Джон вдохнул аромат чая и почувствовал себя больным настолько, что его череп мог лопнуть в любое мгновение.

Si?

Она никак не решалась изложить ему свое дело.

– Я, эм-м… дело в том, что… эм-м, – каждое ее слово пульсировало в его слуховых путях так, что ему становилось страшно.

Come? – прошептал он.

– CD, – выдавила она, загребая руками, как в спазматическом приступе. – Я купила CD и… хотела у вас спросить, не будете ли вы против…

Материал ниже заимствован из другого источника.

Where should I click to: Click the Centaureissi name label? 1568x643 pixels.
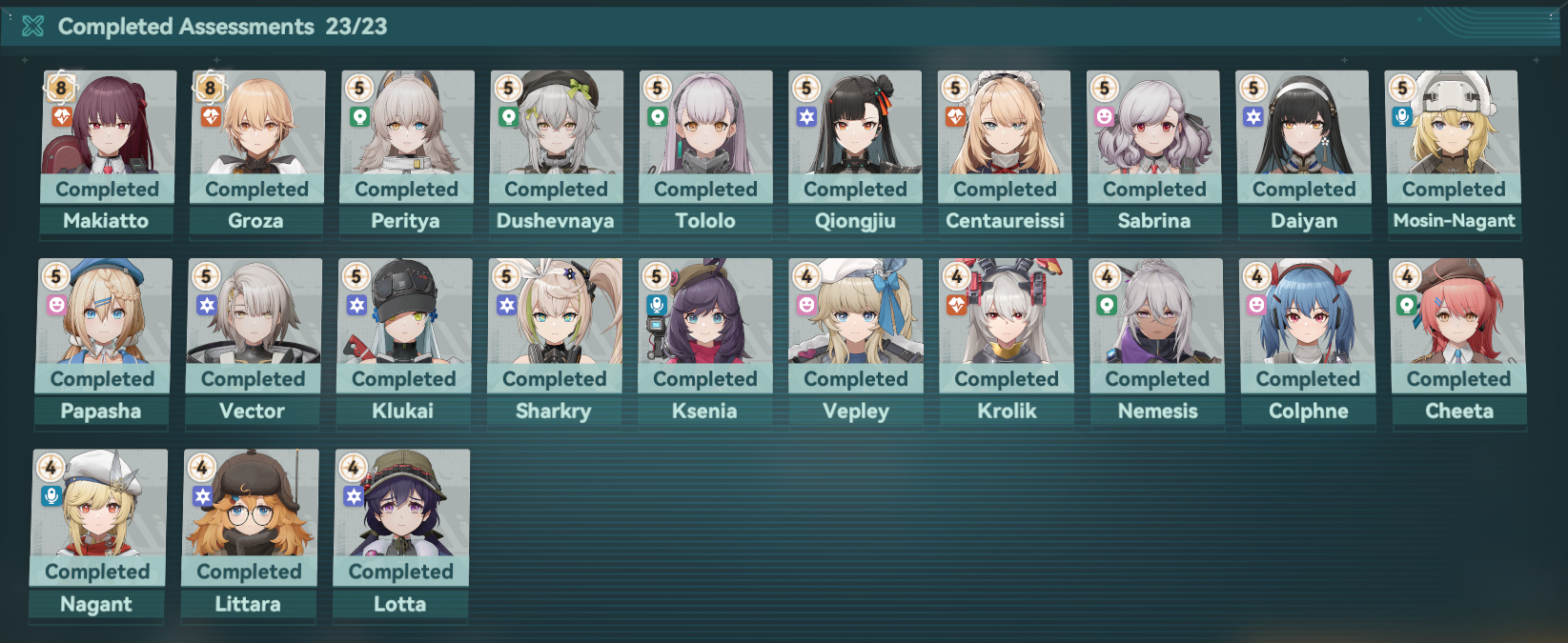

Он слезящимися глазами смотрел на бледную горничную, с трудом соображая, как он может разрешить или запретить ей покупку компакт-диска.

–…если я послушаю его на вашей стереоустановке? – наконец договорила она и отпрянула, как будто ожидая побоев. – Конечно, когда вас нет дома, – шепотом добавила она.

Только и всего? Джон вымученно кивнул.

Si. D'accordo. – И поблагодарил небо, что после этого она оставила его в покое.

Он пил чай мелкими глотками и с каждым глотком ощущение простуды проходило. Но в голове ворочались тяжелые, весом в тонны, мысли. Не вызвать ли врача? Или проглотить какую-нибудь таблетку?

Но он был не в состоянии принять какое-то решение. Без всяких сомнений, его голова сегодня ночью разорвется – ну и пусть. Он допил чай и лег в постель, тут же впав в беспокойный, полный кошмаров сон.

 

* * *

 

На следующий день ему было лучше, но ненамного: казалось, жестокая рана покрылась тонкой кожицей, в любой момент готовой лопнуть. Но сидеть дома он не хотел и поехал в офис. Там он нашел на своем письменном столе записку от Пола: тот желал ему скорейшего выздоровления, уезжая на один день – до вечера – на переговоры в Париж.

Джон отменил все назначенные встречи и читал отчеты Banco Fontanelli, Южноамериканского горнорудного общества и газеты. Маккейн, за последние недели выступавший на публике больше, чем за предыдущие два года в качестве босса Fontanelli Enterprises, постепенно превращался в идола инвесторов со всего мира. Он все чаще открыто высказывался за то, чтобы освободить «производительную элиту» от налогов, единственный смысл которых состоял в том, чтобы поддерживать жизнь «непроизводительной обузы». «Природа не ведает социальных налогов», – заявил он под аплодисменты на одном экономическом симпозиуме и потребовал отмены всех торговых барьеров, а равно и радикального освобождения рынков от регулирования.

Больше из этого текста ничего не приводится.